# Passage shown:

* BEGIN *

The sum of these experiences in 1863 left the conviction that eccentricity was weakness. The young American who should adopt English thought was lost. From the facts, the conclusion was correct, yet, as usual, the conclusion was wrong. The years of Palmerston’s last Cabinet, 1859 to 1865, were avowedly years of truce—of arrested development. The British system like the French, was in its last stage of decomposition. Never had the British mind shown itself so décousu—so unravelled, at sea, floundering in every sort of historical shipwreck. Eccentricities had a free field. Contradictions swarmed in State and Church. England devoted thirty years of arduous labor to clearing away only a part of the debris. A young American in 1863 could see little or nothing of the future. He might dream, but he could not foretell, the suddenness with which the old Europe, with England in its wake, was to vanish in 1870. He was in dead-water, and the parti-colored, fantastic cranks swam about his boat, as though he were the ancient mariner, and they saurians of the prime.
XIII
The Perfection of Human Society (1864)
Minister Adams’s success in stopping the rebel rams fixed his position once for all in English society. From that moment he could afford to drop the character of diplomatist, and assume what, for an American Minister in London, was an exclusive diplomatic advantage, the character of a kind of American Peer of the Realm. The British never did things by halves. Once they recognized a man’s right to social privileges, they accepted him as one of themselves. Much as Lord Derby and Mr. Disraeli were accepted as leaders of Her Majesty’s domestic Opposition, Minister Adams had a rank of his own as a kind of leader of Her Majesty’s American Opposition. Even the Times conceded it. The years of struggle were over, and Minister Adams rapidly gained a position which would have caused his father or grandfather to stare with incredulous envy.

* END *

# Required work:
Copy the passage starting with "Minister Adams’s success" and going on through "with incredulous envy.", changing "rebel rams" to "ironclad rams". These items were taken from a separate source and are unrelated to the passage.

[Pointing records for text and elements]

* BEGIN *

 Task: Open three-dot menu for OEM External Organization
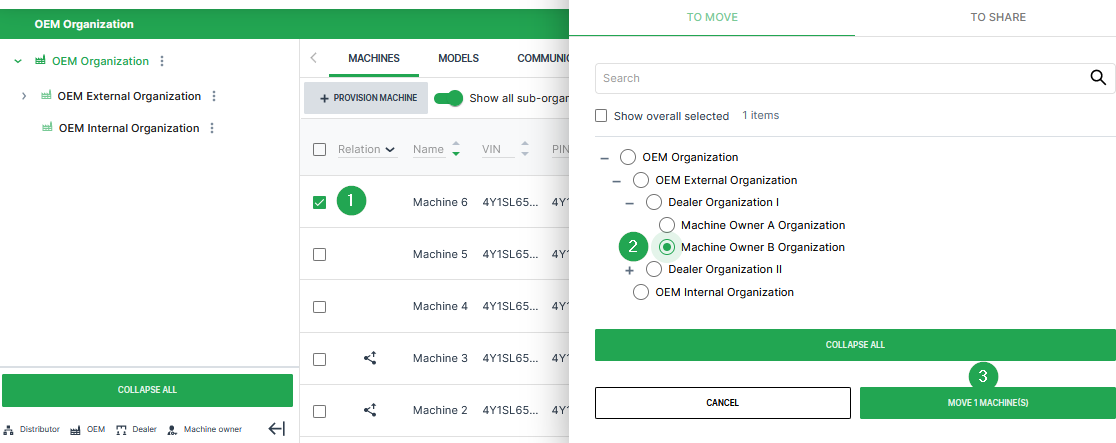[x=214, y=96]
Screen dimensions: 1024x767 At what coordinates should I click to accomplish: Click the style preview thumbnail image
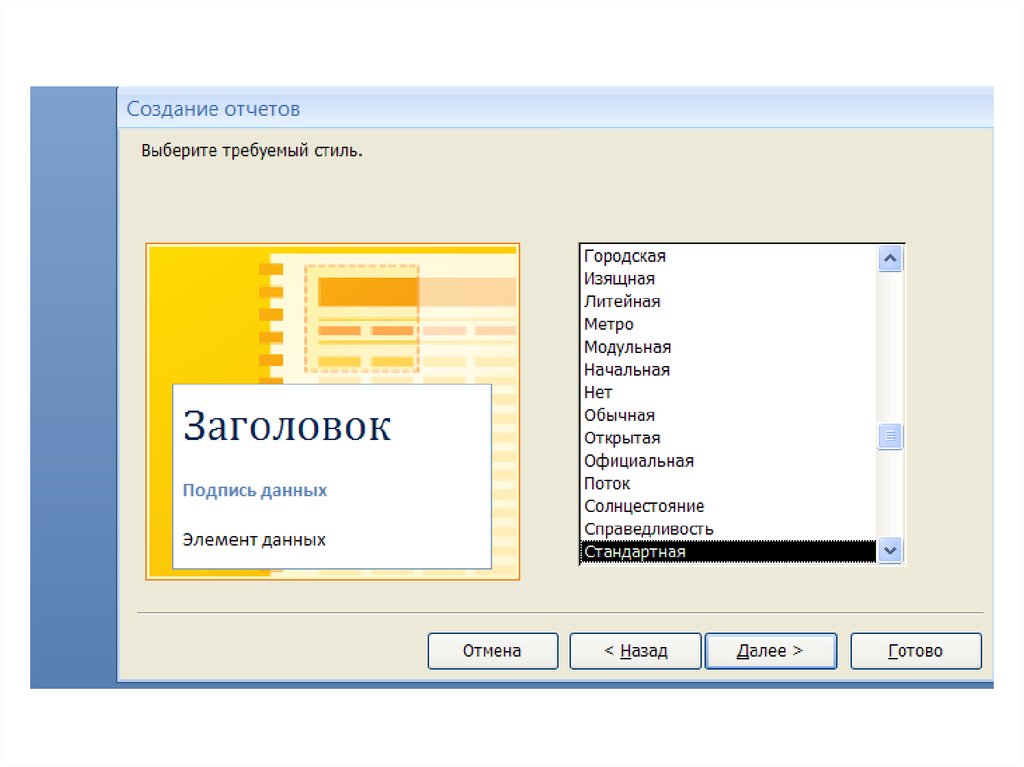tap(332, 411)
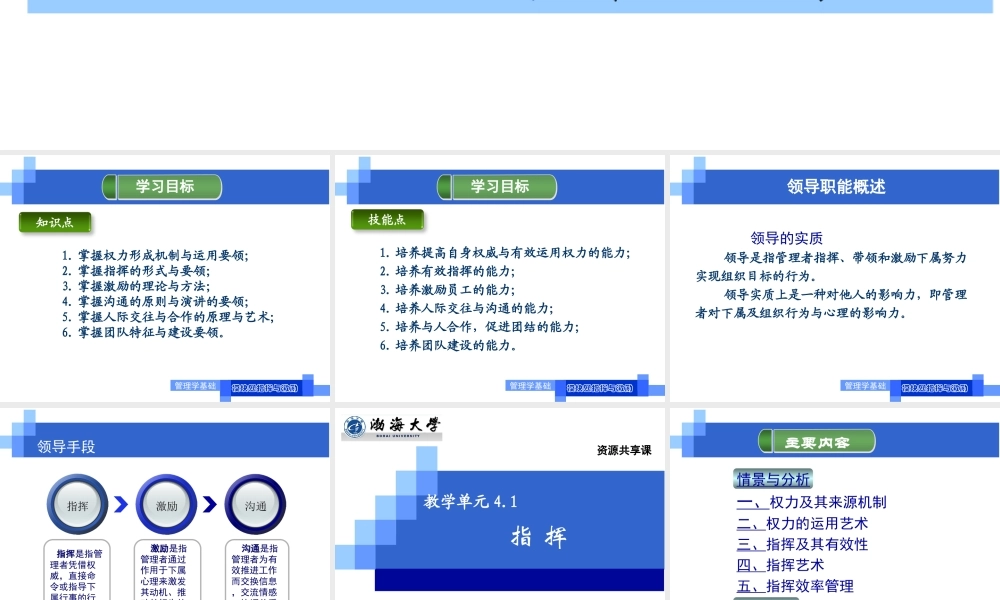Click the dark blue bar under 指挥 title
Screen dimensions: 1000x600
(519, 581)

* END *

# Answer to this exercise:
Minister Adams’s success in stopping the ironclad rams fixed his position once for all in English society. From that moment he could afford to drop the character of diplomatist, and assume what, for an American Minister in London, was an exclusive diplomatic advantage, the character of a kind of American Peer of the Realm. The British never did things by halves. Once they recognized a man’s right to social privileges, they accepted him as one of themselves. Much as Lord Derby and Mr. Disraeli were accepted as leaders of Her Majesty’s domestic Opposition, Minister Adams had a rank of his own as a kind of leader of Her Majesty’s American Opposition. Even the Times conceded it. The years of struggle were over, and Minister Adams rapidly gained a position which would have caused his father or grandfather to stare with incredulous envy.